Reconheceu-se que, apesar da Declaração Universal dos Direitos Humanos de 1948 afirmar o princípio da não-discriminação — pelo qual todas as pessoas nascem livres e iguais em dignidade e direitos e que cada pessoa pode invocar todos os direitos e todas as liberdades nela proclamados, sem distinção alguma, inclusive de sexo —, infelizmente constata-se que as mulheres continuam sendo objeto de grandes discriminações e maus-tratos, sem terem plenamente reconhecida a importância de sua contribuição para o bem-estar da família e o progresso da sociedade.

Procurou-se despertar a consciência da necessidade de modificação do papel tradicional tanto dos homens como das mulheres na família e na sociedade, com o objetivo de se alcançar uma igualdade real e uma convivência pacífica e respeitosa entre os sexos.

No plano regional, foi editada a Convenção Interamericana para Prevenir, Punir e Erradicar a Violência Contra a Mulher, também conhecida como Convenção de Belém do Pará de 1994. Mais uma vez, reafirmou-se o direito básico de toda mulher a uma vida livre de violência, tanto no âmbito público como no privado (art. 3º), o direito a que se respeite sua vida e integridade física, psíquica e moral (art. 4º, 1 e 2), além do direito da mulher ser valorizada e educada livre de padrões estereotipados de comportamento e práticas sociais e culturais baseados em conceitos de inferioridade e de subordinação (art. 6º).

Por sua vez, a Constituição de 1988, artigo 226, parágrafo 8º, obriga o Estado a criar mecanismos para coibir a violência no âmbito das relações familiares.

Dentro dessa perspectiva, o Brasil, para atender inclusive à recomendação da Resolução 52/86 da ONU, de 12 de dezembro de 1997, sobre Prevenção ao Crime e Medidas da Justiça Criminal para Eliminar a Violência contra as Mulheres, criou o tipo de violência doméstica acrescentando o parágrafo 9º ao artigo 129 do Código Penal (Lei 10.886/04), que, repita-se, teve sua pena máxima aumentada de um para três anos pela nova lei.

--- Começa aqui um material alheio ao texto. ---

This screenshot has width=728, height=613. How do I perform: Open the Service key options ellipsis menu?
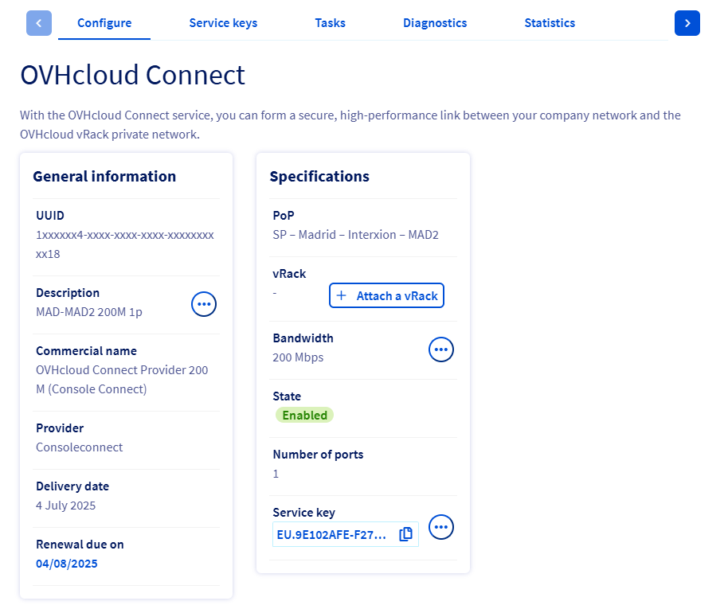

Além disso, segundo dados do Banco Mundial e do Banco Interamericano de Desenvolvimento, a violência doméstica atinge entre 25 e 50% das mulheres da América Latina (cf. site Portal da Violência contra a Mulher).

É por tudo isso, e considerando o elevado número de casos de violência doméstica no Brasil, que se justifica a promulgação da Lei 11.340/06, que merece toda a atenção e esforço da sociedade e do Estado, principalmente da comunidade jurídica, para a sua efetivação e aperfeiçoamento.

Só assim, com a responsabilização dos agressores, observada a cláusula do due process of law, será realizada a verdadeira Justiça.